Pourtant, les efforts d'implantation de la démocratie déployés par les États-Unis échouent bien plus qu'ils ne réussissent.

Après la Guerre d'indépendance, l'Amérique a adopté un système capitaliste et a commencé à renvoyer des esclaves noirs en Afrique. En 1821, elle a acheté des terres sur la côte de l'Afrique de l'Ouest pour les esclaves affranchis et leur a permis en 1847 d'établir leur pays indépendant, le Liberia. Construit sur des terres stériles, la nouvelle nation a presque entièrement copié la Constitution américaine et le système politique, gagnant le titre de "Petite Amérique". Ce pionnier de la copie de la démocratie américaine a néanmoins mené une guerre civile pendant plus d'un siècle après sa création, jusqu'en 2003. En proie à des troubles sociaux incessants, le Liberia est aujourd'hui l'un des pays les plus pauvres du monde.

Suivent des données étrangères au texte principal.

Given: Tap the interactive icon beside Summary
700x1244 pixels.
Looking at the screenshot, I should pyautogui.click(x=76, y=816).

La guerre du Vietnam, la guerre en Irak et le rapprochement entre les faits de Saïgon et ceux de Kaboul confirment un bilan d'échecs abjects dans l'intervention militaire et dans la transplantation de la démocratie. La guerre de 20 ans des États-Unis en Afghanistan s'est terminée ironiquement avec la reprise du pouvoir par les Talibans. En 2002, le président américain de l'époque, George W. Bush, a déclaré : "Notre engagement en faveur d'un Afghanistan stable, libre et pacifique est un engagement à long terme. En 2021, le président actuel Joe Biden a déclaré : "Notre mission en Afghanistan n'a jamais été censée avoir pour but de bâtir une nation. Elle n'a jamais été censée créer une démocratie unifiée et centralisée. Une telle tournure de rhétorique ne signifie rien pour les Afghans qui ont subi une terrible catastrophe humanitaire.

La théologie politique de l'exceptionnalisme a, il faut le dire, longtemps été contestée par les libéraux et les gauchistes culturels. C'est encore plus vrai ces dernières années en raison de la mondialisation économique, de l'épuisement industriel et des changements démographiques de l'Amérique.

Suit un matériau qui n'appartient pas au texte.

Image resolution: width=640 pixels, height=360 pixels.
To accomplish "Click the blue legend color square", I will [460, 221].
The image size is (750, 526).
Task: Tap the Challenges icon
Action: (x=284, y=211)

De l'émeute de Charlottesville en 2017 à la mort de George Floyd en 2020, les États-Unis ont été en proie à la violence raciale. Cela a non seulement déclenché des manifestations et des émeutes, mais a également provoqué une guerre des cultures ou ce que l'on peut appeler une guerre civile alternative : lors des manifestations, certains Américains, craignant la perte de la domination blanche, ont scandé "reprenez l'Amérique" et "vous ne nous remplacerez pas", tandis que d'autres, exaspérés par la discrimination raciale structurelle du pays, ont crié "les vies noires comptent" et "pas de justice, pas de paix". La confrontation entre la politique d'identité blanche et la politique d'identité plurielle s'intensifie dans tout le pays, exacerbant les divisions sur des questions fondamentales telles que "qui sommes-nous" et "pourquoi l'Amérique est l'Amérique".

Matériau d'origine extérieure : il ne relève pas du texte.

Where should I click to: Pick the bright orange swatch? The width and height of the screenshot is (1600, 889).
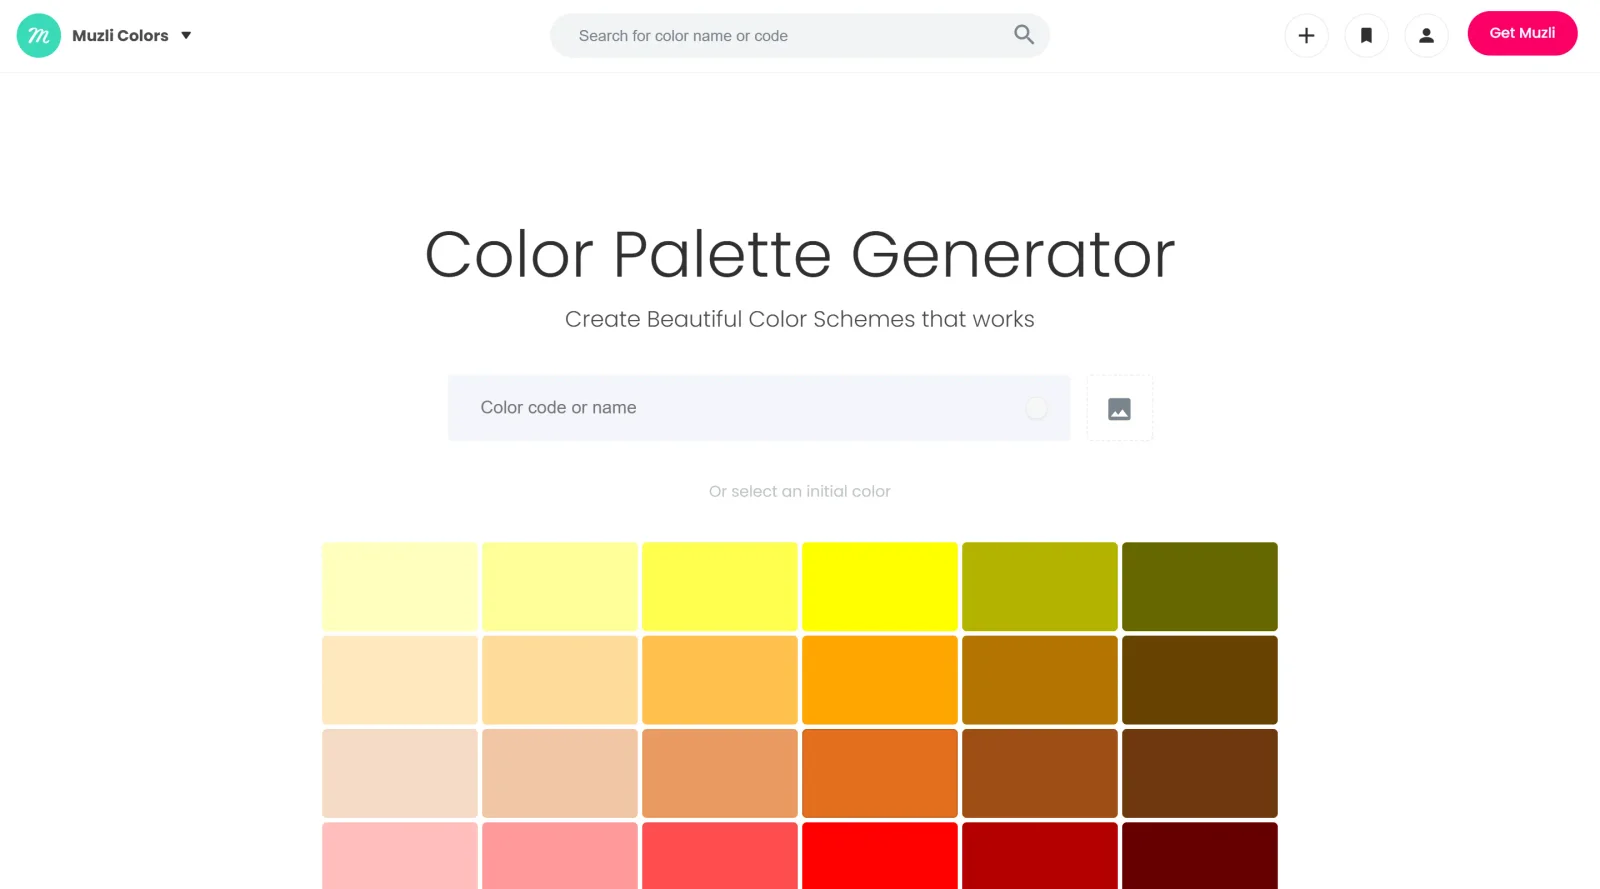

Avec les conservateurs et les libéraux utilisant tous deux la politique identitaire comme une arme pour acquérir un plus grand pouvoir politique et une domination culturelle, les affrontements civilisationnels au sein de l'Amérique ne manqueront pas de se poursuivre et s'entremêleront inévitablement et inextricablement avec les conflits raciaux et de classe et conduiront à une érosion de l'identité culturelle des Américains. Dans une certaine mesure, l'implantation de la démocratie se retourne contre les États-Unis.